Et effectivement, sur le matériel saisi par la police judiciaire, le 20 avril 2018 à son domicile, la majorité des images litigieuses (74 des 121) avaient été effacées. Il a fallu l’intervention de la section Nouvelles Technologies pour en rétablir le contenu. En résumé, seules 47 images pédopornographiques n’étaient pas effacées.
«L’infraction qu’on lui reproche n’exige pas seulement l’élément matériel, il faut aussi la preuve de l’élément moral qu’il a sciemment recherché et consulté ces images», a rappelé Me Roby Schons. Plaidant l’acquittement de son client, l’avocat a soulevé le fait que l’enquête n’a pas permis pas de retracer la date de téléchargement ou de consultation des images effacées. «Les spéculations de l’enquêteur ne nous intéressent pas en matière pénale.» La défense soulèvera aussi l’absence de vidéo pédopornographique parmi les plus de 37 000 films saisis.
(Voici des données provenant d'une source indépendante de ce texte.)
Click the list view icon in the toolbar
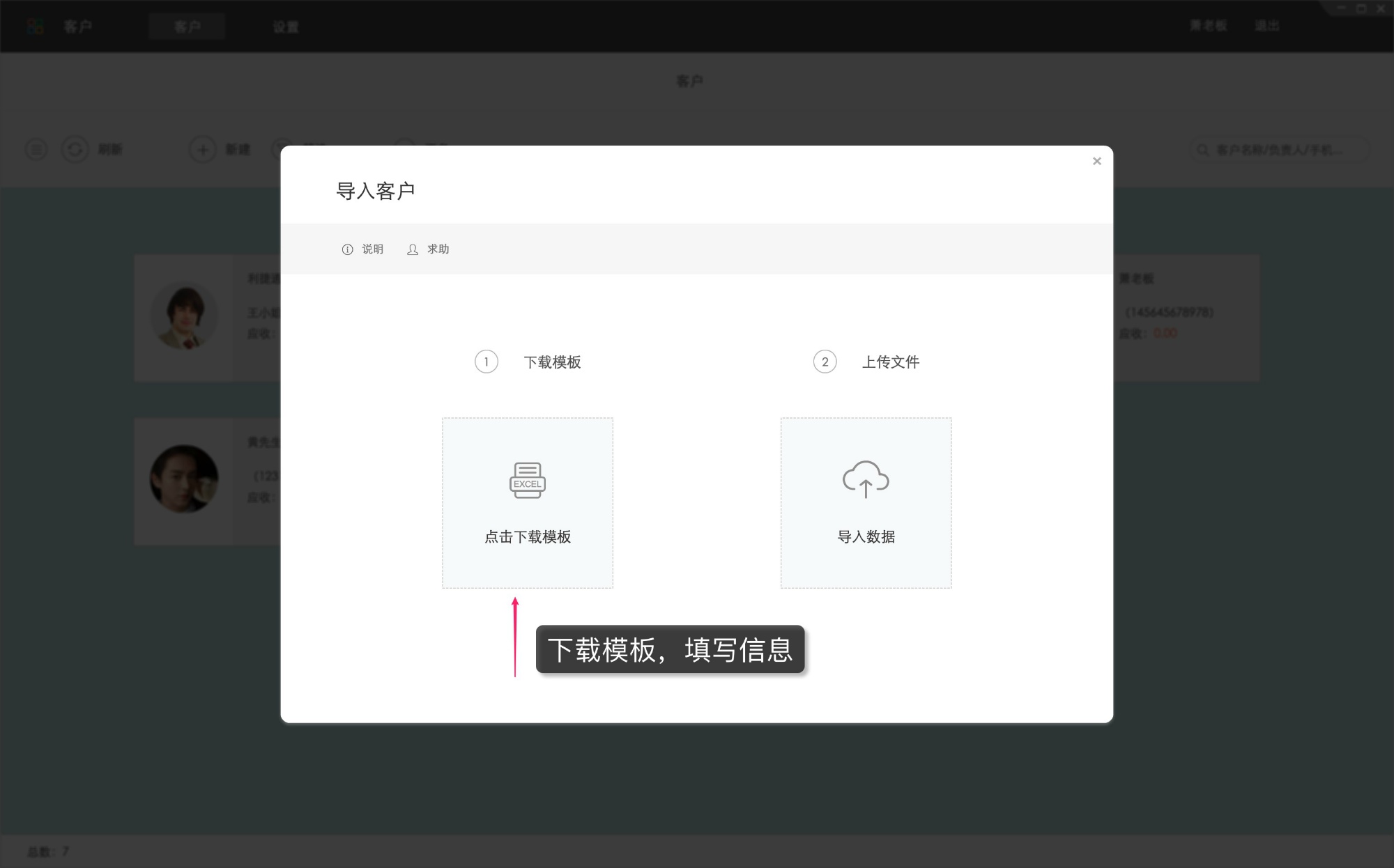The image size is (1394, 868). pos(36,149)
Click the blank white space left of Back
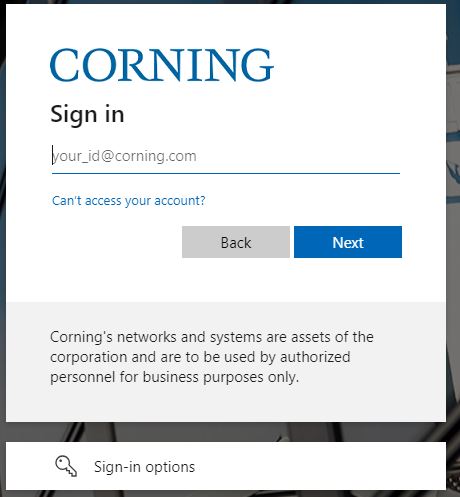 [x=115, y=242]
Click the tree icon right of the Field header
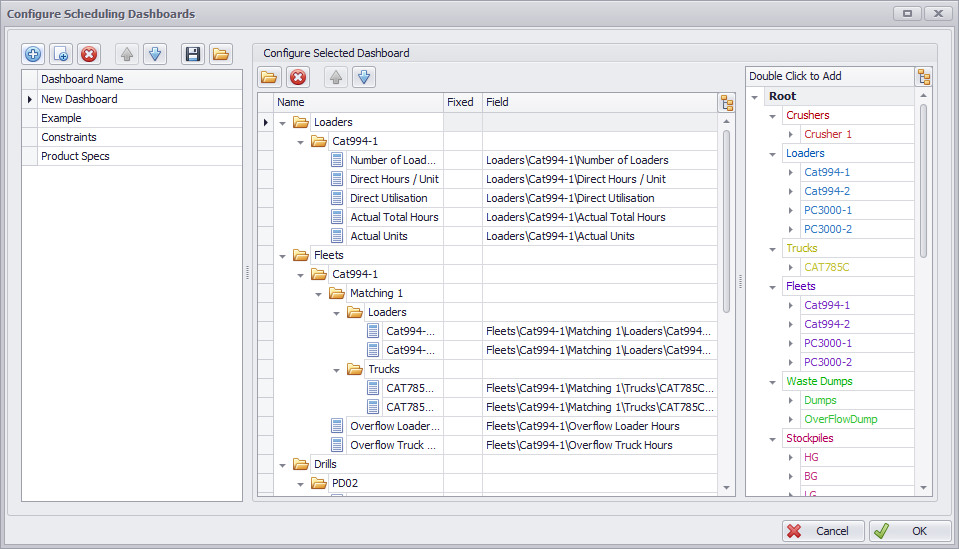 (726, 102)
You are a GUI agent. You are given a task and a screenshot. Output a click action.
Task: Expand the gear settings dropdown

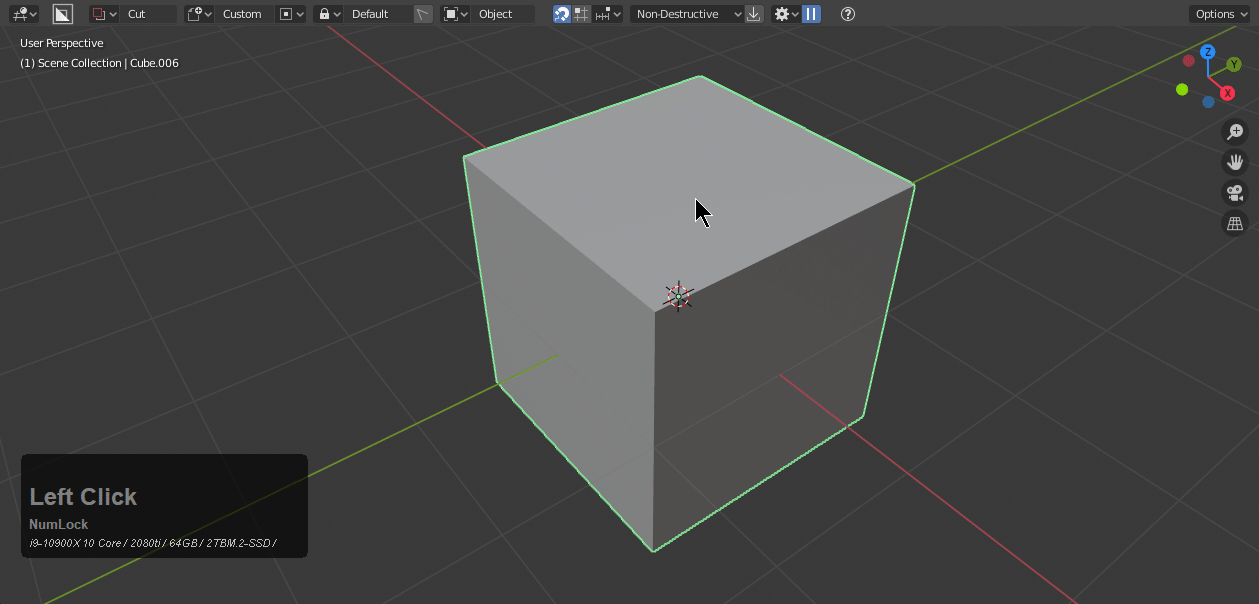786,14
L’indice des trois dossiers
«Je ne peux pas prouver à votre Cour quand ces 74 images effacées ont été regardées. On ne le sait pas», concèdera le premier avocat général Simone Flammang dans son réquisitoire. En revanche, il y aurait des indices pour l’élément moral. Car les 47 photos qui n’étaient pas effacées étaient sauvegardées dans trois dossiers. «S’il y a un tri, il y a un acte volontaire.» C’est d’ailleurs ce qu’ont retenu les premiers juges. Cependant le parquet général ne partage pas le raisonnement qui les a conduits à condamner le prévenu pour la détention des 121 photos. «Peut-être les 74 photos effacées ont-elles été supprimées avant la période de prescription. Je ne peux le prouver.»
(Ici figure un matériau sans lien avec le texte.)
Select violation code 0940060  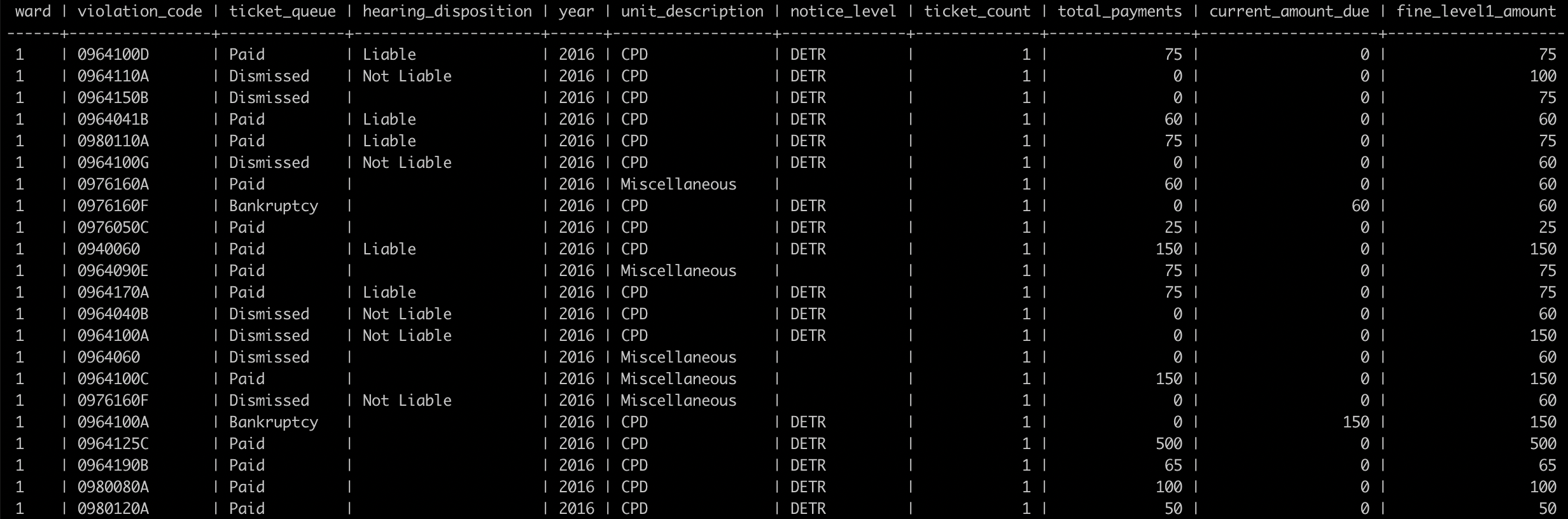coord(109,249)
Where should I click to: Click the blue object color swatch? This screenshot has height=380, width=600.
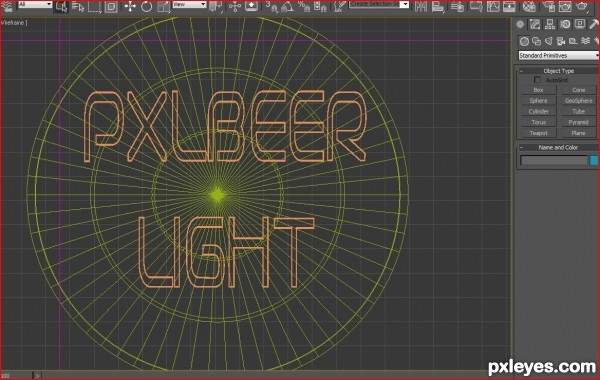(x=593, y=160)
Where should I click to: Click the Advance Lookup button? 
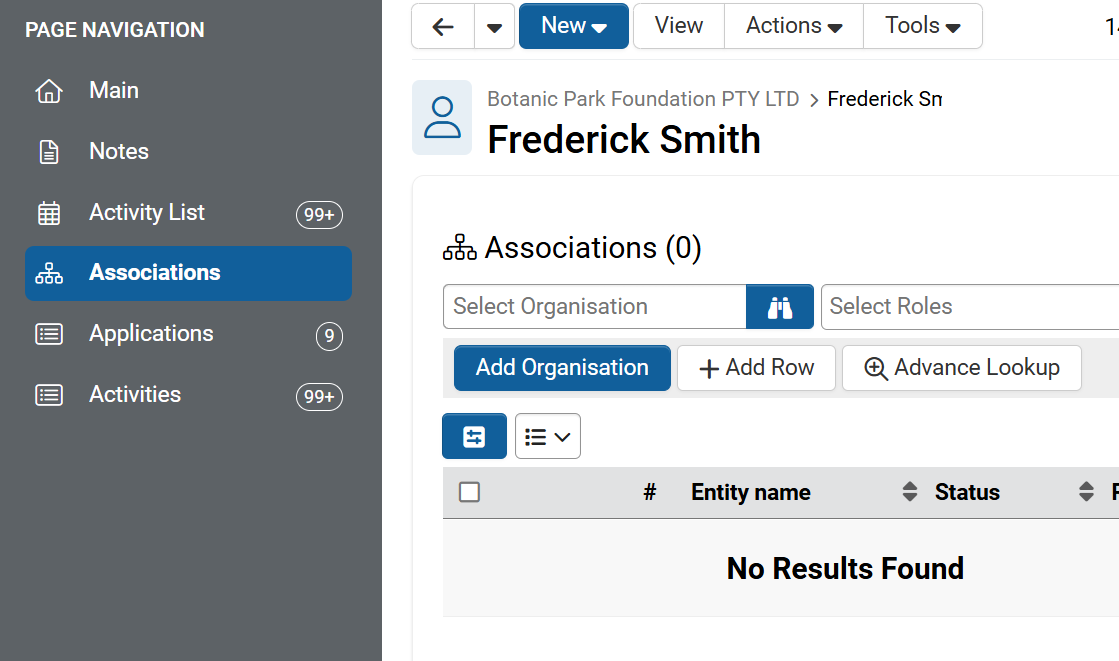point(962,368)
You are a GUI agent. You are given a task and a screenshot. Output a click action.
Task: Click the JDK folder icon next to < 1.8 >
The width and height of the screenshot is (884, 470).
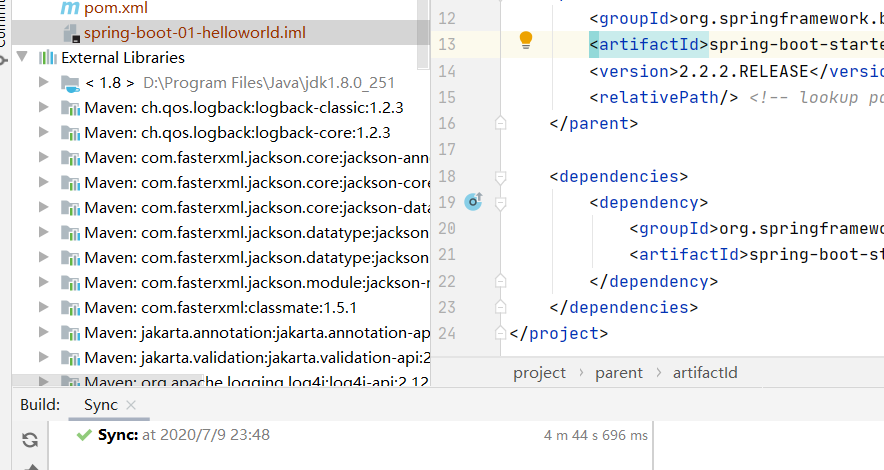[x=70, y=83]
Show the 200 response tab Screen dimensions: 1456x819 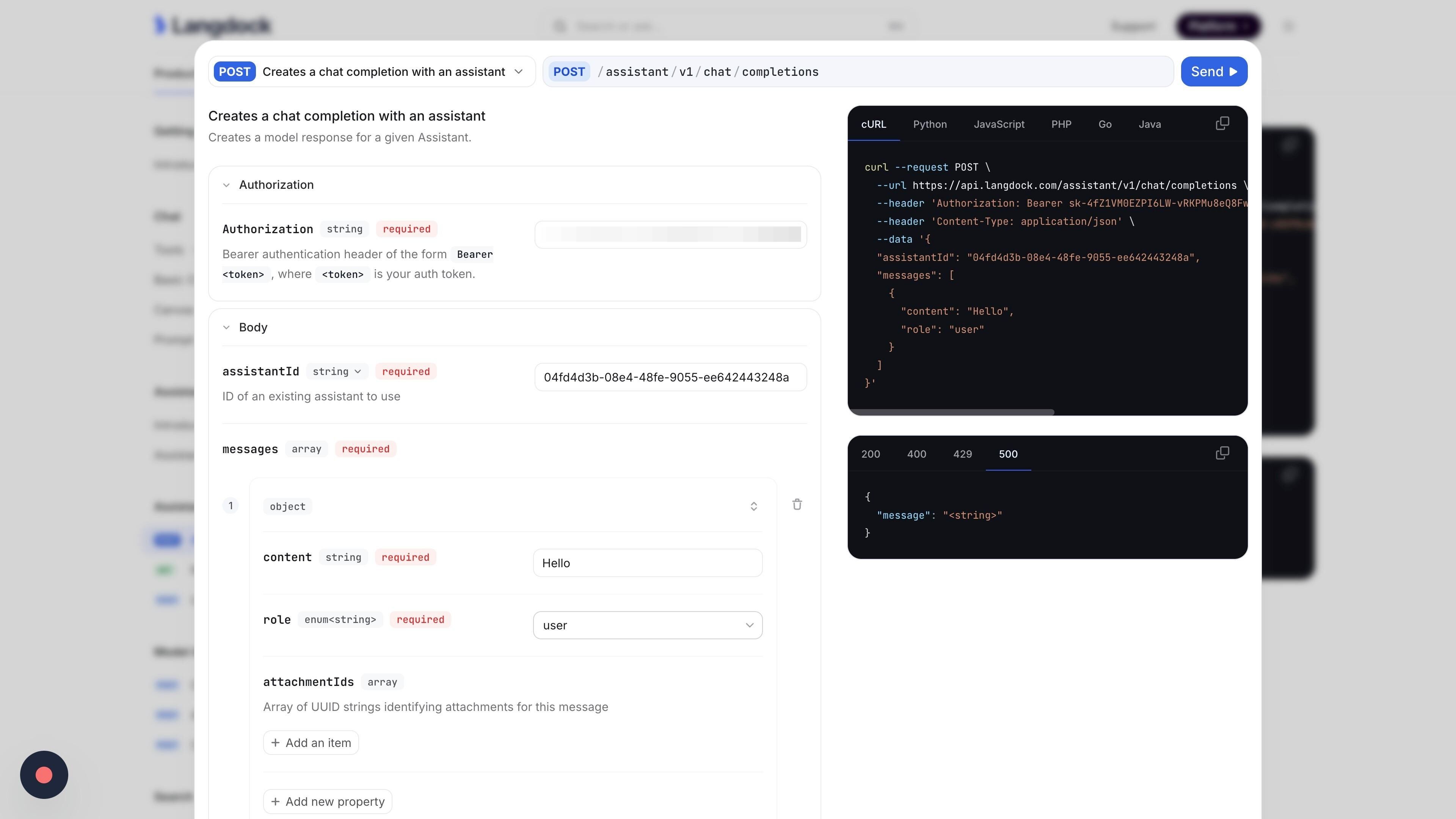coord(871,454)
«Si le tri ne vous convainc pas, il ne reste qu’à constater que l’élément moral n’est pas suffisamment établi», dira encore la représentante du parquet général. Et d’ajouter : «Ce qui me fait pencher dans cette direction, c’est le petit nombre de photos par rapport à d’autres dossiers où on compte des photos par milliers. Ici, sur un total de 121 photos, il en reste 47. Ce n’est donc pas un homme qui visualise au quotidien ce genre de matériel.»
Vers une simple amende?
Dans la foulée, elle envisagera une autre voie d’issue pour ce procès. «Si vous confirmez l’infraction, je me demande si une simple amende ne suffit pas.» Selon la représentante du parquet général, l’absence de casier judiciaire du prévenu devrait être prise en considération. Pour ce qui concerne une éventuelle interdiction d’exercer une activité professionnelle, bénévole ou sociale impliquant un contact habituel avec des mineurs, elle se rapporte à sagesse.
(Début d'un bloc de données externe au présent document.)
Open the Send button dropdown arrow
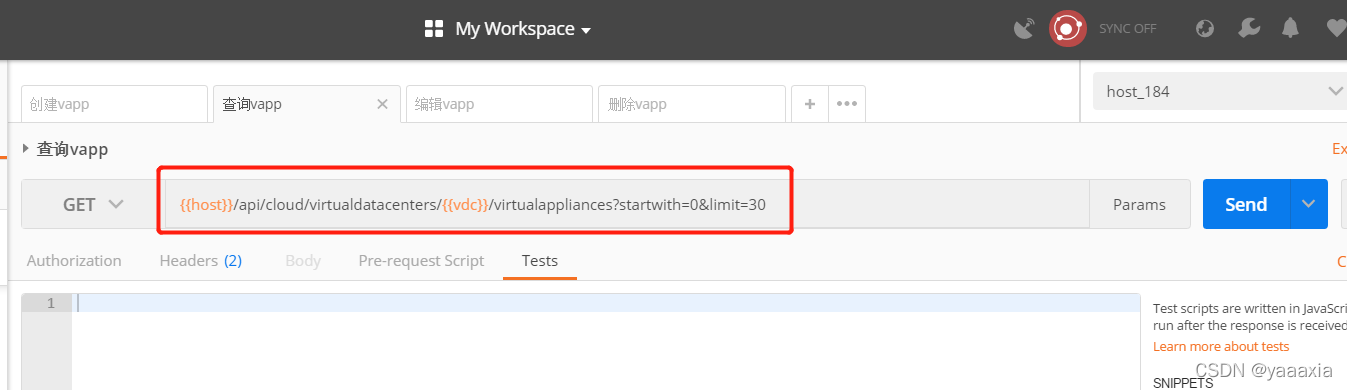Screen dimensions: 1347x390 click(1309, 204)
C’est de manière atypique que cette affaire avait éclaté. Le prévenu, qui travaille comme agent pénitentiaire, s’est retrouvé dans le viseur de la section protection de la jeunesse de la police judiciaire en 2017 à la suite de la déclaration d’un détenu à Schrassig. Ce dernier avait laissé entendre que l’agent procurait et vendait du matériel pédopornographique sur clé USB pour 500 euros. De grands moyens d’investigation avaient été déployés : observations, écoutes et analyse des flux financiers sur ses comptes. «Tout cela n’a pas permis d’expliquer les suspicions», a récapitulé la représentante du parquet général, vendredi.
Le volet «corruption passive», qui n’avait pas été retenu par la chambre du conseil, ne fait donc pas l’objet du procès. Ce qui reste au final, c’est le résultat de la perquisition. Et sur ce matériel, la Cour d’appel doit désormais trancher. Elle rendra son arrêt le 20 octobre.